Comment se lance aujourd’hui une tequila  ? Le 11 Juillet 2014 Pernod Ricard annonçait avoir pris une part majoritaire aux USA dans l’entreprise qui commercialisait la Tequila Avion. Le montant de l’investissement fut évalué par la presse à 100 millions de dollars. Pas mal pour cette toute récente marque niche qui n’avait pas plus de 5 ans ! Pourquoi cette valeur d’acquisition ? En premier lieu le marché des tequilas super premium a cru de 481% en 11 ans aux USA, et fait désormais concurrence au marché des vodkas. Surtout Avion fournissait l’occasion de créer le N°2 qui manquait au marché des tequilas super premium jusque là dominé par Patron. En effet Avion se vend jusqu’à 150 $ la bouteille. Surtout cette jeune marque jouissait d’un buzz incroyable du fait d’un placement de produit particulièrement réussi. Il suffit d’aller au septième épisode de la série TV à grand succès sur HBO Entourage : les héros décident lancer une nouvelle tequila à New York au nom d’Avion. Loin d’être une fiction cette tequila était bien réelle et en train de se lancer à New York. Ce fut le fruit du hasard le créateur d’Avion étant un ami d’un des producteurs de la série, le nom Avion fut retenu dans la série.

Les adeptes du placement de produit

Certes tous les placements de produit n’ont pas cette chance, ni ces résultats mais le fait est là : le placement de produit est à la mode. Il suffit de regarder autour de soi, ou plutôt devant soi sur les écrans de nos tablettes ou PC ( ou enfin TV). On a calculé que la marque Apple était présente dans 40 % des films à succès : fait notoire Apple ne paye jamais. Ce sont les producteurs qui demandent la permission. Il est vrai qu’un bureau où règne un iMac fait d’emblée plus moderne qu’un autre. A l’inverse Apple jouit des effets bénéfiques d’être toujours associé à des moments émotionnels, ludiques, esthétiques. La marque Lacoste est aussi très présente dans le placement de produit : Pierce Brosnan porte la célèbre chemise du crocodile dans le film The Ghost Writer. Le nombre de films français où les acteurs sont en chemise Lacoste ne se compte plus. Là encore la marque ne paye pas pour cela. C’est spontané et cela contribue à rajeunir la marque, à la rendre de son temps, ce qui est une gageure pour un polo créé en 1933, et très diffusé depuis.

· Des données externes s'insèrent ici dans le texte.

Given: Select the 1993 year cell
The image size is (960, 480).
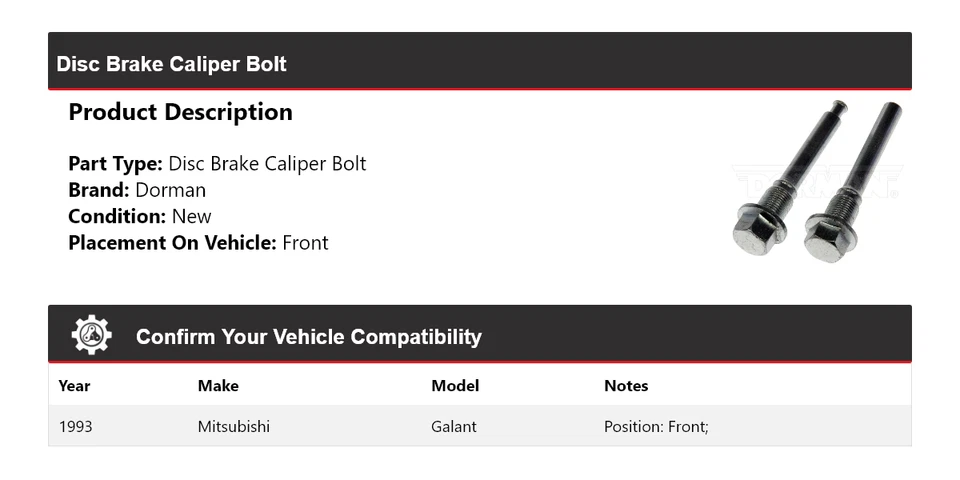Looking at the screenshot, I should 76,426.
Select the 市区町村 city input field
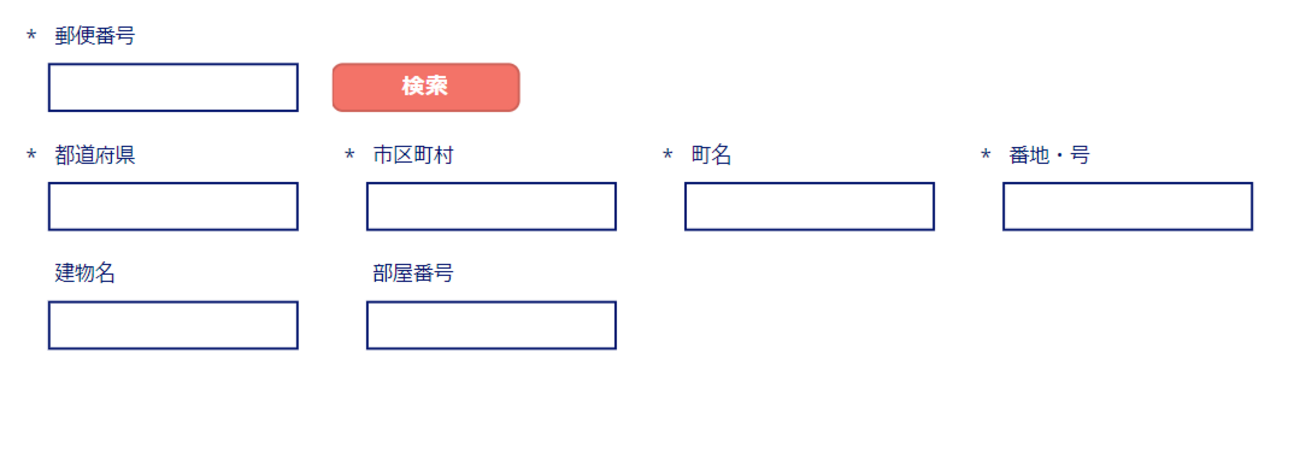The width and height of the screenshot is (1300, 453). [x=491, y=206]
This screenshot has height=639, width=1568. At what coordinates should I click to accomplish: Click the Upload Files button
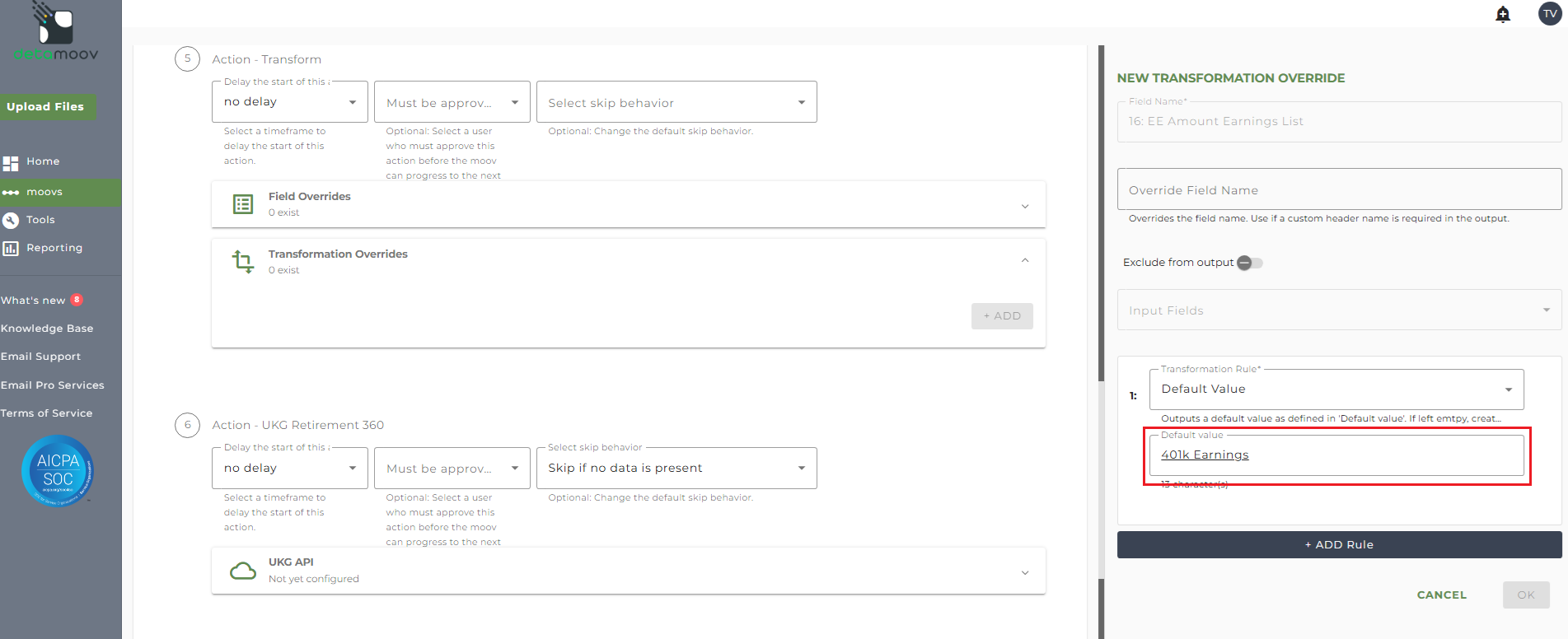(x=46, y=107)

Le luxe fait largement appel aussi au placement de produit : le film Le diable s’habille en Prada – issu du roman éponyme- en témoigne. Giorgio Armani , au début jeune designer inconnu, a bâti son succès aux USA en habillant les stars qui donc arboraient la marque dans leurs films. La marque de champagne au nom monacal Dom Perignon a acquis un leadership incontestable comme icône du glamour suite à sa position centrale dans les moments alcoolisés de chaque épisode de James Bond. Sans oublier les marques Smirnoff, Bollinger, présentes aussi dans le livre. Plus tard Heineken paya cher pour entrer dans le club des Bond brands. Comme BMW un instant, exit Aston Martin. Chaque nouvel épisode peut espérer une recette de 100 millions de dollars simplement en droits de placement de produits. Les producteurs en ont fait un business model.

Un phénomène lié aux limites de la publicité

Pourquoi une telle hausse de ce mode de persuasion ? Il est vrai que la manne intéresse tous les producteurs de films qui veulent diminuer leurs risques voire boucler leur budget. Le phénomène intéresse aussi les développeurs de jeux vidéos ou d’applications numériques, dont l’impact passe par le réalisme donc la présence de marques vraies. Les raisons de la demande côté annonceurs sont connues : le rendement marginal de chaque contact TV supplémentaire est décroissant. A un certain stade de GRP, il vaut mieux explorer d’autres médias et exploiter les effets de résonance. C’est le cas avec les réseaux sociaux et le net où l’on tente d’impliquer les internautes dans une histoire, du brand content, une offre, un concours , un buzz… En outre des applications permettent d’éviter la publicité. Enfin toutes les enquêtes par sondage rappellent que les clients disent encore plus se détourner de la publicité traditionnelle, ne plus lui porter crédit (cela dit il faut se méfier des réponses à de telles questions directes).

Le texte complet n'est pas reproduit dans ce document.